Fed – Transitory is back

The Fed held rates unchanged at 4.25-4.5% last Wednesday but struck a more dovish tone than expected. The projections featured a weaker growth outlook expecting 1.7-1.8% GDP growth in the years ahead, while inflation for 2025 was revised higher to 2.7%/2.8% for headline and core PCE respectively. The rate path in the dot plot was left unchanged, expecting two cuts this year. In the press conference, Powell described rising goods inflation from tariffs as likely transitory and the rise in inflation expectations in the University of Michigan survey as an outlier. The market read Powell as dovish, and US 2y yields fell 12 basis points on the day. The US economic outlook is more uncertain than usual amid Trump’s foreign and economic policies, so we expect the Fed to tread carefully.

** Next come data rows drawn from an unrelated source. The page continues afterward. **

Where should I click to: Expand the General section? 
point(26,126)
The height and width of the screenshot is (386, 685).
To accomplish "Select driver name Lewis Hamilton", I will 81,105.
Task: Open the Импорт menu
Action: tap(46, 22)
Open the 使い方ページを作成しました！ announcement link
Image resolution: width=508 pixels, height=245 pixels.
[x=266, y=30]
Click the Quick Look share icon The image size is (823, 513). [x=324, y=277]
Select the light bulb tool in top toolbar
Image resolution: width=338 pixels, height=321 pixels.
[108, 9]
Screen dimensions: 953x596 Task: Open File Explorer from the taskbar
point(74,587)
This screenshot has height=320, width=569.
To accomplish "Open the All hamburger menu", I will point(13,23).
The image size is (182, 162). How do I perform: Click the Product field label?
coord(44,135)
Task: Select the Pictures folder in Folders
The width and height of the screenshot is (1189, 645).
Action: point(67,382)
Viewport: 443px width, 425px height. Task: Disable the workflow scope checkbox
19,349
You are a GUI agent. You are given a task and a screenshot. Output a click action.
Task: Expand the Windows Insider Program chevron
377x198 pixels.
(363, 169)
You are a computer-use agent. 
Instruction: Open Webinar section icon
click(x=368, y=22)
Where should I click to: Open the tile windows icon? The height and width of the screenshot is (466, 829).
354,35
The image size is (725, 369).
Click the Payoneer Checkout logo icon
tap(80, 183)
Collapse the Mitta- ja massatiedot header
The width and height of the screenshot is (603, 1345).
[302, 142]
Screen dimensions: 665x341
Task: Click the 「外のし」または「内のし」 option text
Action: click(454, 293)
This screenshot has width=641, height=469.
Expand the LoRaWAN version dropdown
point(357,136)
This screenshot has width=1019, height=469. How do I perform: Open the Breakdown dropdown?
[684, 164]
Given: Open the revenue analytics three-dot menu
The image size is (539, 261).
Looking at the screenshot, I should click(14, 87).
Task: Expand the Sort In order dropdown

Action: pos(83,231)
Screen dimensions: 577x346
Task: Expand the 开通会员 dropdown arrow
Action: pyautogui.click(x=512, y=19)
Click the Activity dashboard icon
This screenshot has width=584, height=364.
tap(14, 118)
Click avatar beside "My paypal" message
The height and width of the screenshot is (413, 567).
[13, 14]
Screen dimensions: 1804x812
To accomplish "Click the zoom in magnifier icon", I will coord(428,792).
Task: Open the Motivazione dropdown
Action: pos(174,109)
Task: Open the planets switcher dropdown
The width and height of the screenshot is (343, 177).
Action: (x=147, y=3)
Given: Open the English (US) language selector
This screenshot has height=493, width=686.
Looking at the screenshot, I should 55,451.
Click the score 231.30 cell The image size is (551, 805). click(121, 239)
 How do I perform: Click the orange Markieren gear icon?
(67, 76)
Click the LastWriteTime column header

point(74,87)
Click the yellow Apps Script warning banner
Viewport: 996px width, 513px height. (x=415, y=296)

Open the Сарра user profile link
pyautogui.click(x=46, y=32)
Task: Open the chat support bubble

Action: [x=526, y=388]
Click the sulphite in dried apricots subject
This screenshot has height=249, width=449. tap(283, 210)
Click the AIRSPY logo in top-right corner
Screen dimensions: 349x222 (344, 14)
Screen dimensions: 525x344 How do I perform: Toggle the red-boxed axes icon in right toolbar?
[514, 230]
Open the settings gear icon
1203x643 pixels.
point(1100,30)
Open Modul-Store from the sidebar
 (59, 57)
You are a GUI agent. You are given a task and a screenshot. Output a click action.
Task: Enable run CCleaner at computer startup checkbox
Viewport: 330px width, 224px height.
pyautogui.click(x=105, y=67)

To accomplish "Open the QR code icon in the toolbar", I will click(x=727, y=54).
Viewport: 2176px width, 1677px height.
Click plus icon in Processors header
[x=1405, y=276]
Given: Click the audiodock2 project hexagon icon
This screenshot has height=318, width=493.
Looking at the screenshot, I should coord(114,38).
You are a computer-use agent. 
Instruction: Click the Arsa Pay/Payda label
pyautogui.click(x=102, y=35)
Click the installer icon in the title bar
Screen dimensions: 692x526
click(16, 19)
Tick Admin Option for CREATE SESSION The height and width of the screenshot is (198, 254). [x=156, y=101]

Turkey – Political risk back on the radar

Erdogan surprisingly detained his key political opponent Istanbul Mayor Imamoglu last week, sparking turmoil in Turkish assets and spilling over the global markets. Imamoglu is seen as a powerful contender to challenge Erdogan in the next election, so the move undermines recently built trust in Turkish economic policy. Turkish stocks fell 9% last Wednesday, the Lira depreciated up to 12% against the USD, while German Bund yields fell 6 basis points amid a broader risk-off move but later recovered. The Turkish Central Bank reacted swiftly, raising overnight rates by 2% to 46% to restore economic calm, and sold at least $8bn on Wednesday to counteract the weakness in the currency. The narrative for Turkey was recently very positive, as the new finance ministry and central bankers restored economic calm and attracted investors into the lira and local assets. Investors are now looking forward to the IMF spring meetings in Washington in April, to meet policy makers and understand the path ahead.